GOOGLE_PROJECT_ID = "google_project_id"
Enter or load list of phrases you wish to translate:
phrase_list = ['hi', 'hello', 'bon nuit', 'bonjourno', 'boujour', 'bon soir', 'good night',
'good evening']
Process phrases to translate them, get embeddings, and load embeddings.
mph.process_phrases(phrase_list)
Show all translations and languages:
print(mph.dfmain)
en src_lang
src
hello hello en
bonjourno Hello fr
good evening good evening en
bon soir good evening fr
hi hi en
good night good night en
boujour hello fr
bon nuit good night fr
Find matches for a single phrase.
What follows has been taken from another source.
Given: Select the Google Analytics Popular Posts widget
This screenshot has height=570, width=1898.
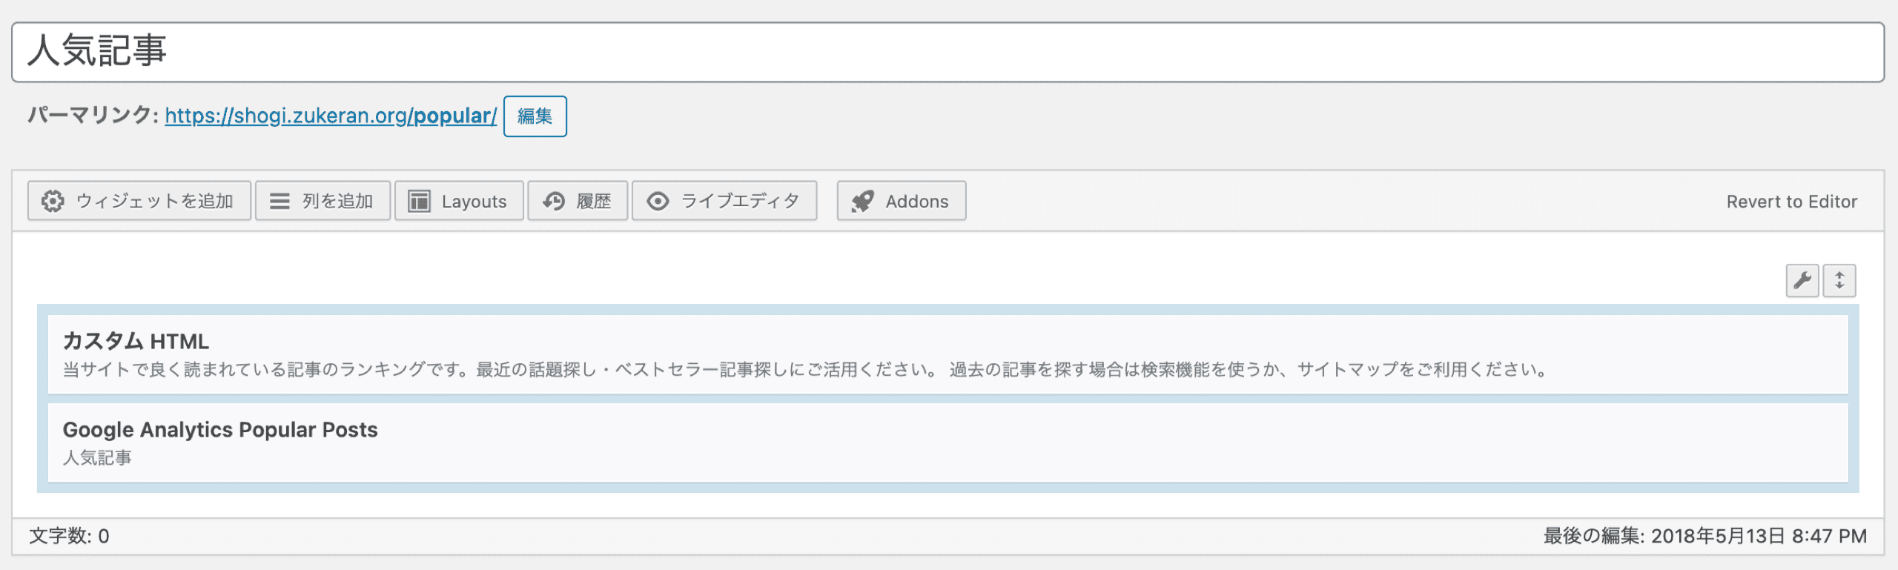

Usually a limit around 0.9 is good:
df = mph.find_matches_index("salut", )
print( df[ df.dist<1.2].head(30) )
en phrase dist lang
0 hi hi 0.632794 en
1 hello hello 0.639977 fr
2 hello boujour 0.639977 en
3 Hello bonjourno 0.812586 fr
4 good evening good evening 1.050936 en
5 good evening bon soir 1.050936 en
6 good night bon nuit 1.083032 fr
7 good night good night 1.083032 fr
Cluster phrases:
mph.umap_embeddings()
mph.plot_embeddings()